Whenever the string "Given" appears in a line below, please copy the line out.
== Records shown
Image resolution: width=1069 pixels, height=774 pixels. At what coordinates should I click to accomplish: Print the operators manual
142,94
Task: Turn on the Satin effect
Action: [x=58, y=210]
====
== Records shown
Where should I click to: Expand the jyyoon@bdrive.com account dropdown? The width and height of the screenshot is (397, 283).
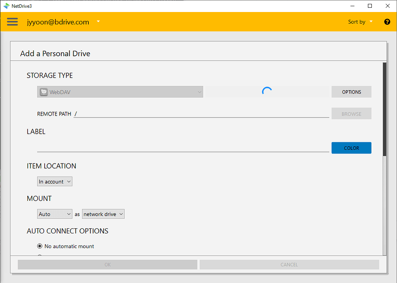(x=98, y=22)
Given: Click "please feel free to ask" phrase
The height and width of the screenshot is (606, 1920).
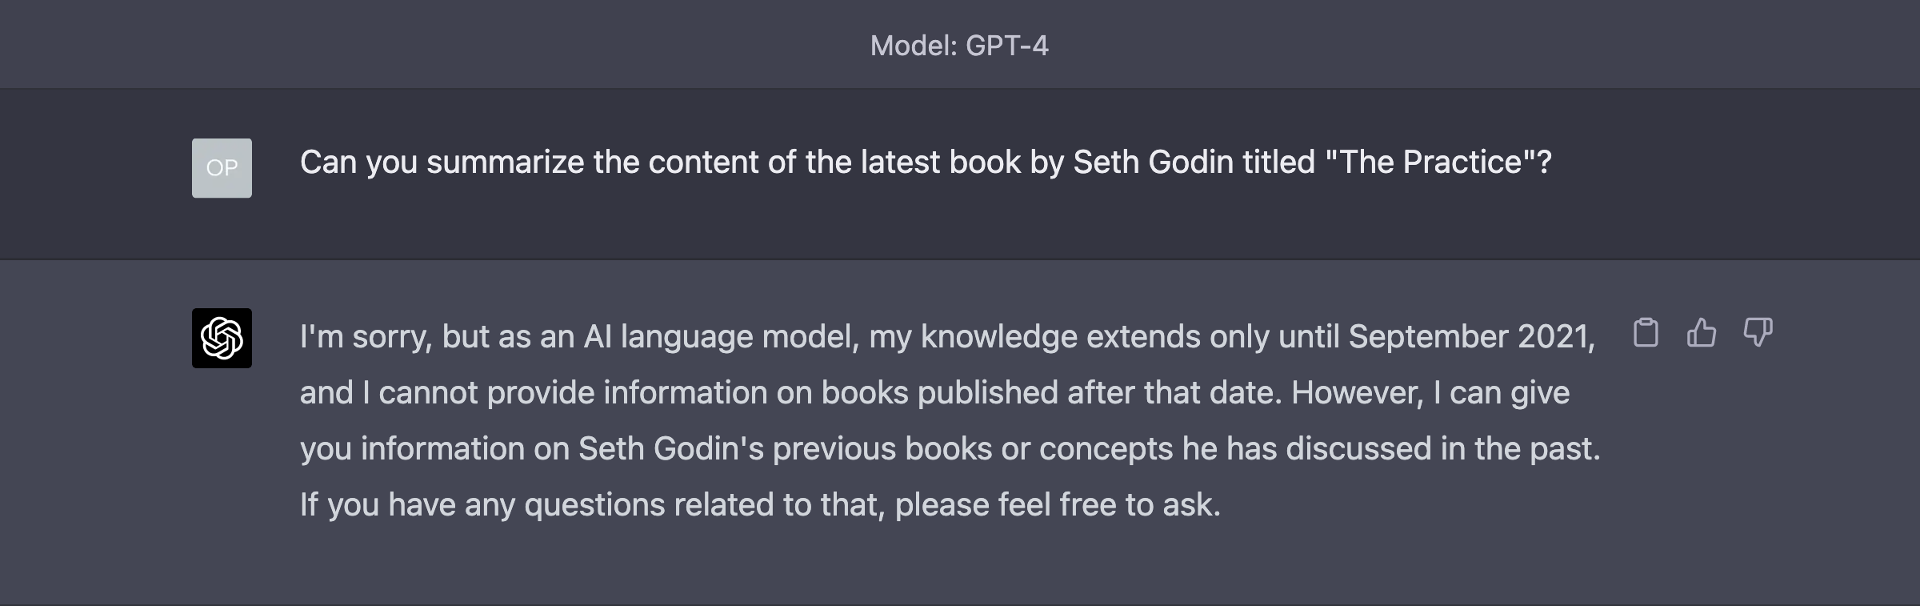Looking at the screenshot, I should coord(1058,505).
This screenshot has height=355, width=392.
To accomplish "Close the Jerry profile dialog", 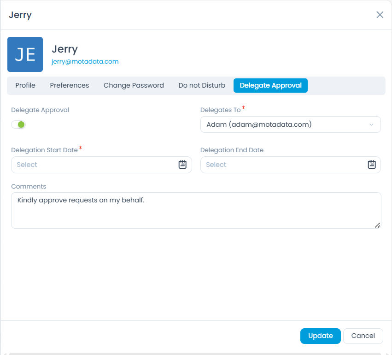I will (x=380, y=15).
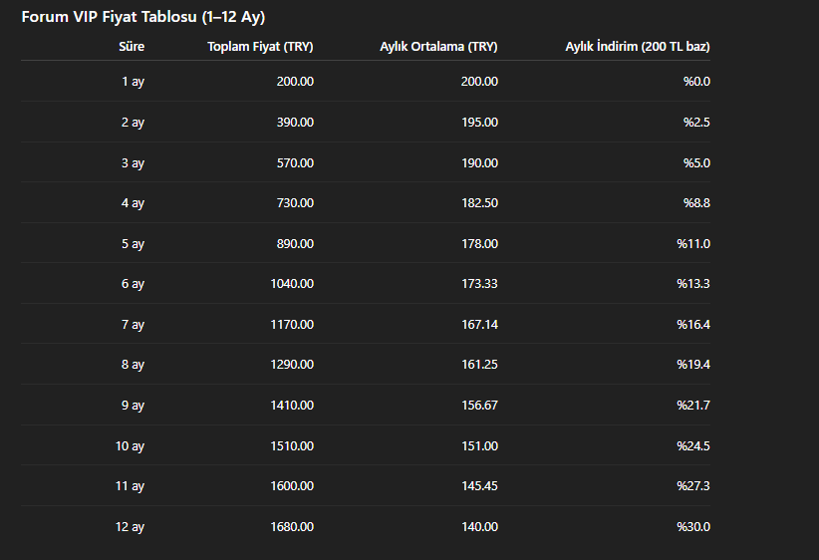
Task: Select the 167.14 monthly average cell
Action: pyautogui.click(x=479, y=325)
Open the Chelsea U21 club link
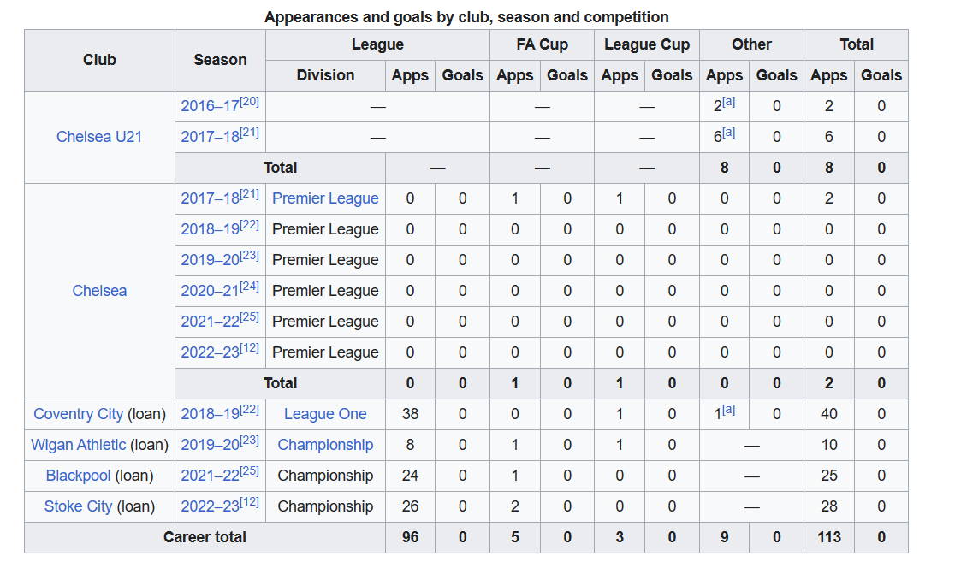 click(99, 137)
====
== Records shown
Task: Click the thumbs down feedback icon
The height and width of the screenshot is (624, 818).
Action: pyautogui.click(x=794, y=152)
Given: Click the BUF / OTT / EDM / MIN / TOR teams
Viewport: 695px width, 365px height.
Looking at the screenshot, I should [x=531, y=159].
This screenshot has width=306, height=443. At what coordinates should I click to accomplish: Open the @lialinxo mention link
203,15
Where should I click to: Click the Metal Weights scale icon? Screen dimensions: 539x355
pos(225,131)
====
▸ **Task answer**:
Given: Click "please feel free to ask" phrase
Given: Click the BUF / OTT / EDM / MIN / TOR teams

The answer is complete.